To impose a special condition of probation, there must be a reasonable nexus between the condition and the crime committed. Biller v. State, 618 So. 2d 734 (Fla.1993). The supreme court agreed that "a condition is invalid if it (1) has no relationship to the crime of which the offender was convicted, (2) relates to conduct which is not in itself criminal, and (3) requires or forbids conduct which is not reasonably related to future criminality." Biller, 618 So.2d at 734-35 (quoting Rodriguez v. State, 378 So. 2d 7 (Fla. 2d DCA 1979)). In Biller, the supreme court found the special condition that the defendant not use or possess alcohol was not reasonably related to his convictions for carrying a concealed firearm and carrying a concealed weapon. Consumption of alcohol by adults is legal, and nothing in the record suggested that alcohol was related to his offenses, that he had a propensity to use alcohol, or that his judgment was affected by its use. As a result, the court concluded this condition could not legally be imposed.
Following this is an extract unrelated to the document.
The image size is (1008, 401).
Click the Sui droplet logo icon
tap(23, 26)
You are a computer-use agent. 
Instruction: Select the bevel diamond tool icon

In this case, Carone entered a plea to first-degree grand theft, and nothing in the record refutes her claim of ineffective assistance or shows that her offense was related to the use of alcohol. Because the trial court had no authority to impose this condition, and because the sentence was open to the court and the state will not lose the benefit of its plea bargain, we reverse and remand with directions to strike this special condition. See Epperson v. State, 955 So. 2d 642 (Fla. 4th DCA 2007).

We affirm the summary denial of the remaining claims.

STONE, POLEN and DAMOORGIAN, JJ., concur.